During the home buying process, closing costs are something you’ll hear mentioned frequently. But unlike a quote for a mortgage, it can be difficult to pin down the exact amount you’ll need to save up for these charges. That’s because there are a few different categories that go into closing costs and the final amounts can vary.
So, what is included in closing costs? They’re made up of a few different things that fall into three main categories:
1. Lender fees are various charges that the bank, or other lenders, will charge you to establish the loan. We’ll dive into these costs in detail, but at a high level, they include things like your appraisal, credit report and origination fees.
As you make a decision about which lender to choose (we recommend at least 2-3 quotes), take a look at the various fees associated with each option. Each lender has different fees that may vary, even though they are for the same items. Typically, you’ll be paying for the appraisal in this category – which is just the report that an independent agent creates to determine the property’s value. If the bank plans to loan you $200,000 for a home, they want to make sure it’s worth at least that because it is their collateral.
Another fee here is the cost of running your credit report. Part of the lender’s verification process is the credit report which will give them an idea what kind of borrower you are. If you haven’t paid a bill on time, your credit report will show it. Getting the report is important, and the bank or lender will pass that charge onto you.
Origination fees are simply the cost of starting and underwriting your loan. There are a few components that make up this fee, including your mortgage lender’s commission, and it’s a fee that can vary more significantly between lenders.
Whether you or your real estate agent chooses the title company, you will get to know them well during the home buying process. This team handles your closing, which is the actual transfer of the property and all the legal paperwork associated with it.
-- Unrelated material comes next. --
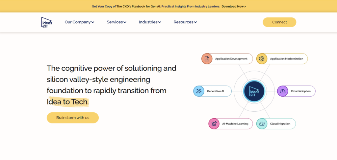337x160 pixels.
Task: Expand the Resources dropdown chevron
Action: pos(195,22)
But they’ll actually be at work much earlier, reviewing the property details and ensuring you have the ability to get a clear title. The process they go through looks at any potential liens on the property as well as other situations that may have occurred prior to your involvement with the home. Once the title search is complete, this company will also offer you title insurance which will protect you for anything that may come up later – but didn’t show up in the original investigation. An example might be a long-lost relative showing up and claiming an interest in what is now your home.
Another step your title company handles is the legal process of recording you as the new property owner with your local County. All of these tasks fall under title fees and will be paid at closing to your title company.
Pre-paid costs aren’t fees, they’re just your money that will be held in escrow. They’ll cover things like property taxes and homeowner’s insurance and a portion is paid at closing. These costs can add up to thousands a year so most homeowner’s use the escrow system. All this means is that instead of paying $1,000s at one time (when taxes and insurance come due), you’ll add $200 a month to your mortgage and pay it over the course of the year.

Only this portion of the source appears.